By Emily Goodin, Senior US Political Reporter for Dailymail.com
President Joe Biden’s budget destruction bill will include a 5.2% raise for federal employees, one of the largest peacetime military budgets in recent history, and plans to save Social Security and Medicare.
What the plan doesn’t include: Federal spending cuts: A demand by Republicans to reduce the $31.4 trillion federal deficit.
Instead, Biden will pay for his proposals with a series of new taxes on the wealthy and corporations.
The combination of more spending and taxes will likely see his budget run out by the time he gets to Capitol Hill as Republicans, who control the House, prepare to pummel him like a tax-and-spending Democrat.
President Biden will unveil his budget on Thursday in Philadelphia, vowing not to cut Medicare or Social Security.
A snapshot of what’s in Biden’s budget plan, ahead of the formal announcement on Thursday
The Republican Party has yet to publish its budget proposal, but it is expected to cut foreign aid and assistance to the poor, including food, health care and housing.
Each party’s plan will serve as the kickoff for negotiations between President Kevin McCarthy and Biden on spending for the 2024 fiscal year, which begins Sept. 1.
Bipartisan cooperation will be needed to pass a budget that keeps the federal government running: McCarthy has to keep his Republicans in line in the House, and Senate Majority Leader Chuck Schumer will need all his Democrats in the Senate.
But the vastly different proposals set up a policy clash that will play out in the midst of election-year politics, as Biden prepares to seek a second term in office and Republicans try to win back the Senate while retaining the House.
Details about the president’s budget, which he will formally unveil in Philadelphia on Thursday, have begun to leak.
- He will propose a 5.2% raise for federal workers, the largest White House raise since Jimmy Carter was president, according to the Washington Post. But it falls short of the 8.7% increase that lawmakers, including many Democrats, want.
- It will boost one of the nation’s largest peacetime defense budgets, according to Bloomberg, with $170 billion for weapons procurement and $145 billion for research and development. That will give the Department of Defense a maximum figure of $835 billion, up from $816 billion in the last fiscal year.
- Biden has already launched his plan to make Medicare solvent through 2050 by raising taxes on those who earn more than $400,000 from 3.8% to 5% and expanding Medicare’s ability to negotiate lower costs for prescription drugs.
- It will likely reflect those Social Security tax increases to boost that program.
- The president also claims he can reduce federal budget deficits by at least $2 trillion over the next ten years, the New York Times reported, by initiating a new tax on homes worth more than $100 million.
The deficit provision will be another sticking point as the country approaches its debt limit.
Biden has refused to negotiate with Republicans on raising the debt ceiling, demanding a clean raise, as has been done with previous presidents, including Trump.
House Republicans, led by Speaker Kevin McCarthy (above), have yet to release their proposed budget, but it is expected to contain cuts in foreign aid and assistance to the poor.
President Joe Biden (right) shakes hands with House Speaker Kevin McCarthy (left) before Biden’s State of the Union address; now comes the hard part: finding a compromise
But House Republicans have refused to raise the debt limit, which limits the amount of money the federal government can borrow, until Biden agrees to cut federal spending.
Republicans will focus on the $31.4 trillion debt in a closed-door meeting on Capitol Hill on Wednesday, the day before Biden unveils his final budget proposal.
The head of the Congressional Budget Office, Phillip Swagel, will brief lawmakers on the deficit. He has warned that the federal debt will exceed the size of the US economy in the next decade if no action is taken.

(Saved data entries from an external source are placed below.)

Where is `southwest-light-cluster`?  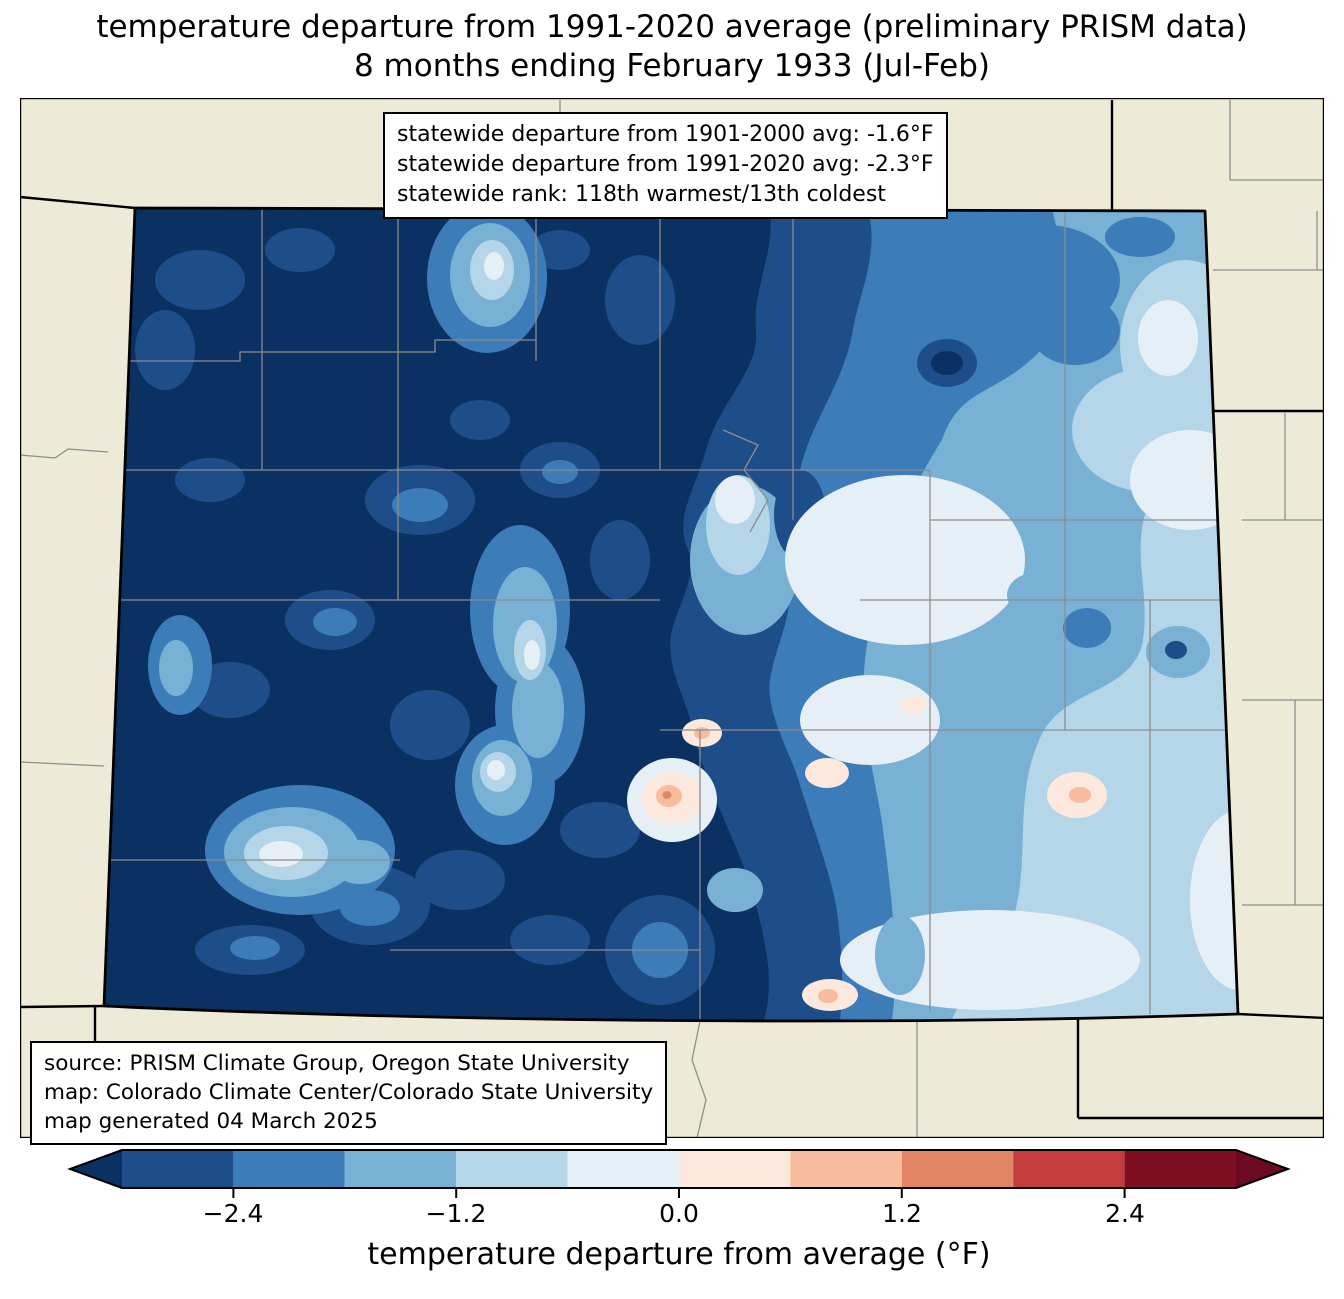 southwest-light-cluster is located at coordinates (272, 765).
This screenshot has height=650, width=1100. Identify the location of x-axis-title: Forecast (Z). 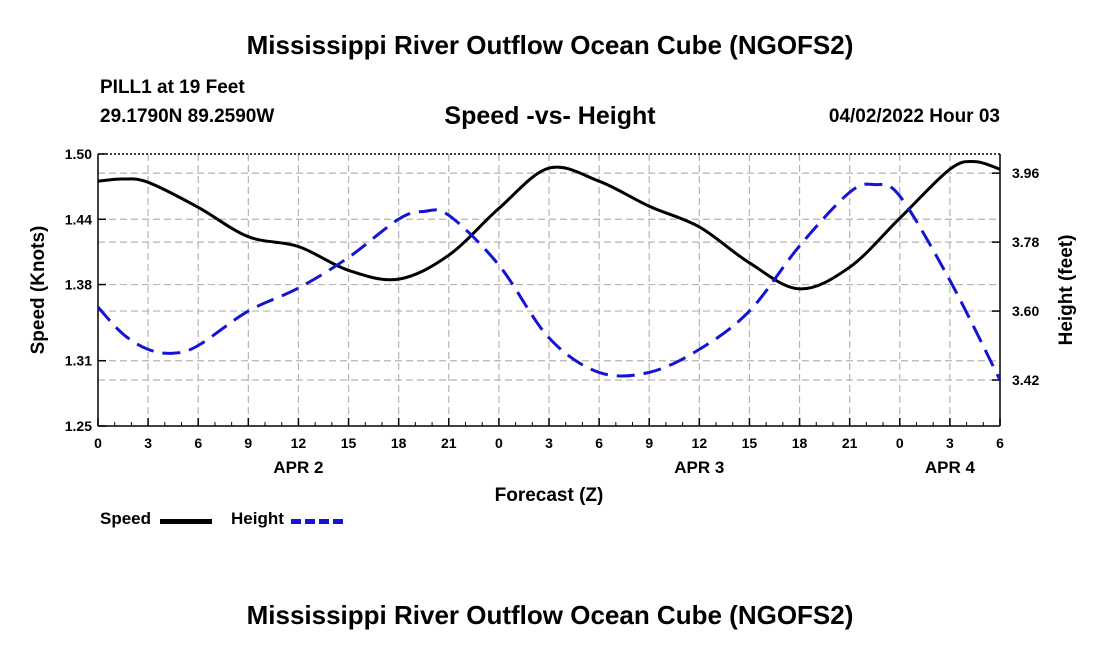
(550, 496).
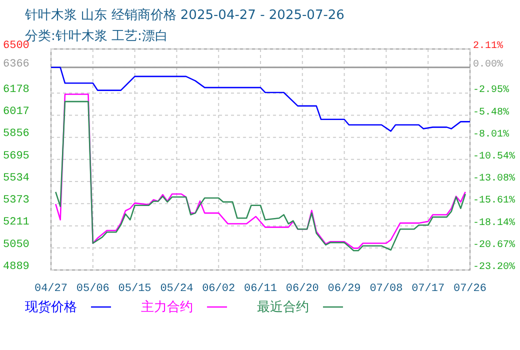 This screenshot has width=520, height=350. What do you see at coordinates (16, 64) in the screenshot?
I see `y-tick-label: 6366` at bounding box center [16, 64].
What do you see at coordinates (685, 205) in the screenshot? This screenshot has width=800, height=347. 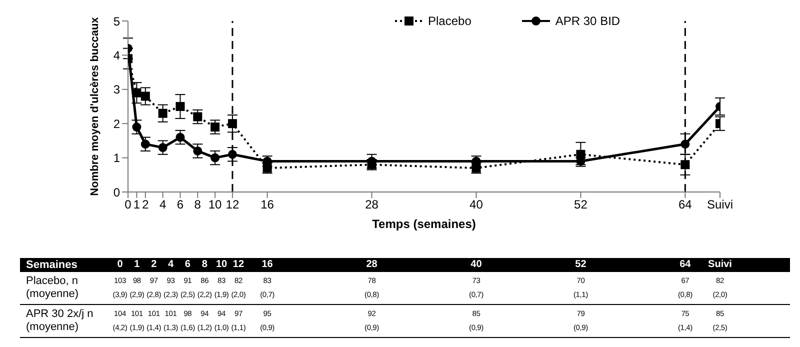 I see `x-tick-label: 64` at bounding box center [685, 205].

The GOP says it wants at least $150 billion in cuts by fiscal year 2024, with the goal of eliminating budget deficits over ten years.
Adding to the stress, the federal government is expected to hit its debt ceiling by the summer and failure to act could trigger a potentially disastrous default, according to Treasury Secretary Janet Yellen.
Each side blames the other for the high federal deficit.
Republicans say post-pandemic spending under Biden added to the national debt, while Democrats say it was former President Donald Trump’s tax cuts for businesses and wealthy individuals that caused it.
Meanwhile, Republicans are expected to release their budget by April 15, and it is likely to contain cuts to foreign aid and deep cuts to health care, food assistance and housing programs for the poor in the midst of their campaign to cut federal spending.
Republican leaders have said they will not seek cuts to Medicare or Social Security.
To pass his budget and counter Biden, McCarthy faces the challenge of keeping his two wings of the GOP — lawmakers in competitive House districts and hardline conservatives — together to get the 218 votes he needs.